> WHAT NEEDS TO BE DONE
In full and unaltered, output the records below.

DATA Start Marker

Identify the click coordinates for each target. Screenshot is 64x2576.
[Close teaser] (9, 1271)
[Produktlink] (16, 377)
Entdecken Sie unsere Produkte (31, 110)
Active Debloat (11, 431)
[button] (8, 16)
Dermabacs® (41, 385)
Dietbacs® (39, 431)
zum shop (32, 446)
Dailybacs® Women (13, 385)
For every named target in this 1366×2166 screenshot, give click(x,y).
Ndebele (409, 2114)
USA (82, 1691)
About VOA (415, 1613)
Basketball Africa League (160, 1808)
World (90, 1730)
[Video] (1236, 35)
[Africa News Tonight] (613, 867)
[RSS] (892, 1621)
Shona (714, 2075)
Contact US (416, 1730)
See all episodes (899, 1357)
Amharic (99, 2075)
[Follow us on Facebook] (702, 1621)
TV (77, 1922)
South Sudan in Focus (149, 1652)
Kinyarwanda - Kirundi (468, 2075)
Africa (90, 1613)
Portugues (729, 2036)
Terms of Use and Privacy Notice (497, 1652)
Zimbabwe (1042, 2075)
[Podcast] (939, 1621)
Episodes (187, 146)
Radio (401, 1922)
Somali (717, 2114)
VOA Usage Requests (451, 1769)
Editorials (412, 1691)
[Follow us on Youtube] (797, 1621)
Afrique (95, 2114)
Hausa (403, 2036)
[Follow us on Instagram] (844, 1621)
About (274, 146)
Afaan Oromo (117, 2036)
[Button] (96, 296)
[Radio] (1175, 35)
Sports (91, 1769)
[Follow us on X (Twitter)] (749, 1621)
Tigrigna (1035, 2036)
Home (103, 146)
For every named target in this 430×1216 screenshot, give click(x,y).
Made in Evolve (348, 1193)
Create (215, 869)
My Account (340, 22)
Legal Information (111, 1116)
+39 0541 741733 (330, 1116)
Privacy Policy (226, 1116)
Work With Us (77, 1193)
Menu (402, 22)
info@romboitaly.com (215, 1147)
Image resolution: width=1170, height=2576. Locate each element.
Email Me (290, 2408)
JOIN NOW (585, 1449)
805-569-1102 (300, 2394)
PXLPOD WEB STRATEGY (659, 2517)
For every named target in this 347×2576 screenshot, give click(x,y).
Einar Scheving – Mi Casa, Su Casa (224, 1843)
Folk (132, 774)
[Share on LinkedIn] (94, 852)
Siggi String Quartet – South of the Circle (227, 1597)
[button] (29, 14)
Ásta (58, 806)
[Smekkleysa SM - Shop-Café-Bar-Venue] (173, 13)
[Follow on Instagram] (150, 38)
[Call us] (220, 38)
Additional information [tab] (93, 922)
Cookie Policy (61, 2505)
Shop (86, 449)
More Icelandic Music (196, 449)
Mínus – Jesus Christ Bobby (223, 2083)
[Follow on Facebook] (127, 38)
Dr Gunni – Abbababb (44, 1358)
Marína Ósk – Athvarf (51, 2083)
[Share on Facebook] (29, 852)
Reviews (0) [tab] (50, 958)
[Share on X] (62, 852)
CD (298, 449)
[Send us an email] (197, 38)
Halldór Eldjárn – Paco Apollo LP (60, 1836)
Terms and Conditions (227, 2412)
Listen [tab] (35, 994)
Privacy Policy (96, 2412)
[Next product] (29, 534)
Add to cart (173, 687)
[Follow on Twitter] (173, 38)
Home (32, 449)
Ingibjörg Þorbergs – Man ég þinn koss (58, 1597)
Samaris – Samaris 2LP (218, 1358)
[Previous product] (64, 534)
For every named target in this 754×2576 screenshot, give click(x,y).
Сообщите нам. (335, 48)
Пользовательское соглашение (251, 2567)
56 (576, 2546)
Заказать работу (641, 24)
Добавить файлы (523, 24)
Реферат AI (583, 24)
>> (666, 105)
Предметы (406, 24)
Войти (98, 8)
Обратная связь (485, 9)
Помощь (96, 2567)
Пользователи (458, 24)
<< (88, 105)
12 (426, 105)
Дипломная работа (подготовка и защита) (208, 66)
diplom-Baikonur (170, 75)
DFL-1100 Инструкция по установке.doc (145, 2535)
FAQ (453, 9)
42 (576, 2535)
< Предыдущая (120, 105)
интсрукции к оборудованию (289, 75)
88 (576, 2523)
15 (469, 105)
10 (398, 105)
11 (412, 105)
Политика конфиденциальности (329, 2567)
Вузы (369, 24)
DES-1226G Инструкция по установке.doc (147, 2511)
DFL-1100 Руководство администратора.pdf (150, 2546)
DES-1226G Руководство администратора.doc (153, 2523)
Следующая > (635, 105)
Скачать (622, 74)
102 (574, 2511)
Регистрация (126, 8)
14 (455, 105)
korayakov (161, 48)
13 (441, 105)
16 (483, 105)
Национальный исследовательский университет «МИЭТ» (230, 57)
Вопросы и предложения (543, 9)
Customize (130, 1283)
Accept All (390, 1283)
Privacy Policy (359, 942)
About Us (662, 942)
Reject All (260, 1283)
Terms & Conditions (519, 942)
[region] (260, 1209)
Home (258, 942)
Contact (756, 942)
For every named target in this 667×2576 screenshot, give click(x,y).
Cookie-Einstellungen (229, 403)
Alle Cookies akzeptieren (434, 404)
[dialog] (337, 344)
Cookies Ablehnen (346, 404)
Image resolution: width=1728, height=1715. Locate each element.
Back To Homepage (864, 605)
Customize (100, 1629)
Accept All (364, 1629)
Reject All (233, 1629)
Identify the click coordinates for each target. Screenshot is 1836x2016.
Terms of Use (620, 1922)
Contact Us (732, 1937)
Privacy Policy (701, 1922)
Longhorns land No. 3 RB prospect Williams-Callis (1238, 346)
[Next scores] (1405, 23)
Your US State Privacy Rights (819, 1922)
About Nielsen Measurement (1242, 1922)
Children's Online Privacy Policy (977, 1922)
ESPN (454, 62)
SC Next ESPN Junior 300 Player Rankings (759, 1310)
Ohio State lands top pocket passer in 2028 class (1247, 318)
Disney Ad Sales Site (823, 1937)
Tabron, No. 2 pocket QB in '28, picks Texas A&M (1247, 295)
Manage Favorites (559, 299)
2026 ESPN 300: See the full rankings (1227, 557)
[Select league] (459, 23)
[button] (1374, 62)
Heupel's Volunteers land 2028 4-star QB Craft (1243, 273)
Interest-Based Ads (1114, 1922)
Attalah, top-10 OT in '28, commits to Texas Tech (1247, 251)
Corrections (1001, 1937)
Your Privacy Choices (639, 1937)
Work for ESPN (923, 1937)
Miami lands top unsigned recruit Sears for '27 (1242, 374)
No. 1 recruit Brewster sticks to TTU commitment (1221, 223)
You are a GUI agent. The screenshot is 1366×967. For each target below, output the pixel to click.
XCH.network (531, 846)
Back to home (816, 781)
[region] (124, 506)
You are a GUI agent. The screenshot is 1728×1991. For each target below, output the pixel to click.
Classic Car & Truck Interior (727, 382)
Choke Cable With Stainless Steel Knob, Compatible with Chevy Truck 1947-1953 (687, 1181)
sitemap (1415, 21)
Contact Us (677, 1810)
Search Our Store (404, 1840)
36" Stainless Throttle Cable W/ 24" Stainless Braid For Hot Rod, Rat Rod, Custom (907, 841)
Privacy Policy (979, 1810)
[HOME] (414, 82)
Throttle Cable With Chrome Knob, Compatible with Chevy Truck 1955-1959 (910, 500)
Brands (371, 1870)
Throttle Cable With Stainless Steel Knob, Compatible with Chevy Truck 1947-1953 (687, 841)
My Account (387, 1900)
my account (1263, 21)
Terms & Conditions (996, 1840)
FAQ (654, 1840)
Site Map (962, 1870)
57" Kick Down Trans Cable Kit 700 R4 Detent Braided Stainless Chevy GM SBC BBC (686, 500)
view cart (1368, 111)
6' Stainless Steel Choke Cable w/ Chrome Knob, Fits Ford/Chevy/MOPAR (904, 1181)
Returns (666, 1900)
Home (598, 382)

DATA End Marker

> EXERCISE SOLUTION
Identify the click coordinates for each target. Screenshot is 64x2576.
[Close teaser] (9, 1271)
[Produktlink] (16, 377)
Entdecken Sie unsere Produkte (31, 110)
Active Debloat (11, 431)
[button] (8, 16)
Dermabacs® (41, 385)
Dietbacs® (39, 431)
zum shop (32, 446)
Dailybacs® Women (13, 385)
For every named target in this 1366×2166 screenshot, give click(x,y).
Ndebele (409, 2114)
USA (82, 1691)
About VOA (415, 1613)
Basketball Africa League (160, 1808)
World (90, 1730)
[Video] (1236, 35)
[Africa News Tonight] (613, 867)
[RSS] (892, 1621)
Shona (714, 2075)
Contact US (416, 1730)
See all episodes (899, 1357)
Amharic (99, 2075)
[Follow us on Facebook] (702, 1621)
TV (77, 1922)
South Sudan in Focus (149, 1652)
Kinyarwanda - Kirundi (468, 2075)
Africa (90, 1613)
Portugues (729, 2036)
Terms of Use and Privacy Notice (497, 1652)
Zimbabwe (1042, 2075)
[Podcast] (939, 1621)
Episodes (187, 146)
Radio (401, 1922)
Somali (717, 2114)
VOA Usage Requests (451, 1769)
Editorials (412, 1691)
[Follow us on Youtube] (797, 1621)
Afrique (95, 2114)
Hausa (403, 2036)
[Follow us on Instagram] (844, 1621)
About (274, 146)
Afaan Oromo (117, 2036)
[Button] (96, 296)
[Radio] (1175, 35)
Sports (91, 1769)
[Follow us on X (Twitter)] (749, 1621)
Tigrigna (1035, 2036)
Home (103, 146)
For every named target in this 430×1216 screenshot, give click(x,y).
Made in Evolve (348, 1193)
Create (215, 869)
My Account (340, 22)
Legal Information (111, 1116)
+39 0541 741733 (330, 1116)
Privacy Policy (226, 1116)
Work With Us (77, 1193)
Menu (402, 22)
info@romboitaly.com (215, 1147)
Image resolution: width=1170, height=2576. Locate each element.
Email Me (290, 2408)
JOIN NOW (585, 1449)
805-569-1102 (300, 2394)
PXLPOD WEB STRATEGY (659, 2517)
For every named target in this 347×2576 screenshot, give click(x,y).
Einar Scheving – Mi Casa, Su Casa (224, 1843)
Folk (132, 774)
[Share on LinkedIn] (94, 852)
Siggi String Quartet – South of the Circle (227, 1597)
[button] (29, 14)
Ásta (58, 806)
[Smekkleysa SM - Shop-Café-Bar-Venue] (173, 13)
[Follow on Instagram] (150, 38)
[Call us] (220, 38)
Additional information [tab] (93, 922)
Cookie Policy (61, 2505)
Shop (86, 449)
More Icelandic Music (196, 449)
Mínus – Jesus Christ Bobby (223, 2083)
[Follow on Facebook] (127, 38)
Dr Gunni – Abbababb (44, 1358)
Marína Ósk – Athvarf (51, 2083)
[Share on Facebook] (29, 852)
Reviews (0) [tab] (50, 958)
[Share on X] (62, 852)
CD (298, 449)
[Send us an email] (197, 38)
Halldór Eldjárn – Paco Apollo LP (60, 1836)
Terms and Conditions (227, 2412)
Listen [tab] (35, 994)
Privacy Policy (96, 2412)
[Next product] (29, 534)
Add to cart (173, 687)
[Follow on Twitter] (173, 38)
Home (32, 449)
Ingibjörg Þorbergs – Man ég þinn koss (58, 1597)
Samaris – Samaris 2LP (218, 1358)
[Previous product] (64, 534)
For every named target in this 754×2576 screenshot, give click(x,y).
Сообщите нам. (335, 48)
Пользовательское соглашение (251, 2567)
56 (576, 2546)
Заказать работу (641, 24)
Добавить файлы (523, 24)
Реферат AI (583, 24)
>> (666, 105)
Предметы (406, 24)
Войти (98, 8)
Обратная связь (485, 9)
Помощь (96, 2567)
Пользователи (458, 24)
<< (88, 105)
12 (426, 105)
Дипломная работа (подготовка и защита) (208, 66)
diplom-Baikonur (170, 75)
DFL-1100 Инструкция по установке.doc (145, 2535)
FAQ (453, 9)
42 (576, 2535)
< Предыдущая (120, 105)
интсрукции к оборудованию (289, 75)
88 (576, 2523)
15 (469, 105)
10 (398, 105)
11 (412, 105)
Политика конфиденциальности (329, 2567)
Вузы (369, 24)
DES-1226G Инструкция по установке.doc (147, 2511)
DFL-1100 Руководство администратора.pdf (150, 2546)
DES-1226G Руководство администратора.doc (153, 2523)
Следующая > (635, 105)
Скачать (622, 74)
102 (574, 2511)
Регистрация (126, 8)
14 (455, 105)
korayakov (161, 48)
13 (441, 105)
16 (483, 105)
Национальный исследовательский университет «МИЭТ» (230, 57)
Вопросы и предложения (543, 9)
Customize (130, 1283)
Accept All (390, 1283)
Privacy Policy (359, 942)
About Us (662, 942)
Reject All (260, 1283)
Terms & Conditions (519, 942)
[region] (260, 1209)
Home (258, 942)
Contact (756, 942)
For every named target in this 667×2576 screenshot, give click(x,y).
Cookie-Einstellungen (229, 403)
Alle Cookies akzeptieren (434, 404)
[dialog] (337, 344)
Cookies Ablehnen (346, 404)
Image resolution: width=1728, height=1715. Locate each element.
Back To Homepage (864, 605)
Customize (100, 1629)
Accept All (364, 1629)
Reject All (233, 1629)
Identify the click coordinates for each target. Screenshot is 1836x2016.
Terms of Use (620, 1922)
Contact Us (732, 1937)
Privacy Policy (701, 1922)
Longhorns land No. 3 RB prospect Williams-Callis (1238, 346)
[Next scores] (1405, 23)
Your US State Privacy Rights (819, 1922)
About Nielsen Measurement (1242, 1922)
Children's Online Privacy Policy (977, 1922)
ESPN (454, 62)
SC Next ESPN Junior 300 Player Rankings (759, 1310)
Ohio State lands top pocket passer in 2028 class (1247, 318)
Disney Ad Sales Site (823, 1937)
Tabron, No. 2 pocket QB in '28, picks Texas A&M (1247, 295)
Manage Favorites (559, 299)
2026 ESPN 300: See the full rankings (1227, 557)
[Select league] (459, 23)
[button] (1374, 62)
Heupel's Volunteers land 2028 4-star QB Craft (1243, 273)
Interest-Based Ads (1114, 1922)
Attalah, top-10 OT in '28, commits to Texas Tech (1247, 251)
Corrections (1001, 1937)
Your Privacy Choices (639, 1937)
Work for ESPN (923, 1937)
Miami lands top unsigned recruit Sears for '27 (1242, 374)
No. 1 recruit Brewster sticks to TTU commitment (1221, 223)
You are a GUI agent. The screenshot is 1366×967. For each target below, output the pixel to click.
XCH.network (531, 846)
Back to home (816, 781)
[region] (124, 506)
You are a GUI agent. The screenshot is 1728×1991. For each target below, output the pixel to click.
Classic Car & Truck Interior (727, 382)
Choke Cable With Stainless Steel Knob, Compatible with Chevy Truck 1947-1953 (687, 1181)
sitemap (1415, 21)
Contact Us (677, 1810)
Search Our Store (404, 1840)
36" Stainless Throttle Cable W/ 24" Stainless Braid For Hot Rod, Rat Rod, Custom (907, 841)
Privacy Policy (979, 1810)
[HOME] (414, 82)
Throttle Cable With Chrome Knob, Compatible with Chevy Truck 1955-1959 (910, 500)
Brands (371, 1870)
Throttle Cable With Stainless Steel Knob, Compatible with Chevy Truck 1947-1953 (687, 841)
My Account (387, 1900)
my account (1263, 21)
Terms & Conditions (996, 1840)
FAQ (654, 1840)
Site Map (962, 1870)
57" Kick Down Trans Cable Kit 700 R4 Detent Braided Stainless Chevy GM SBC BBC (686, 500)
view cart (1368, 111)
6' Stainless Steel Choke Cable w/ Chrome Knob, Fits Ford/Chevy/MOPAR (904, 1181)
Returns (666, 1900)
Home (598, 382)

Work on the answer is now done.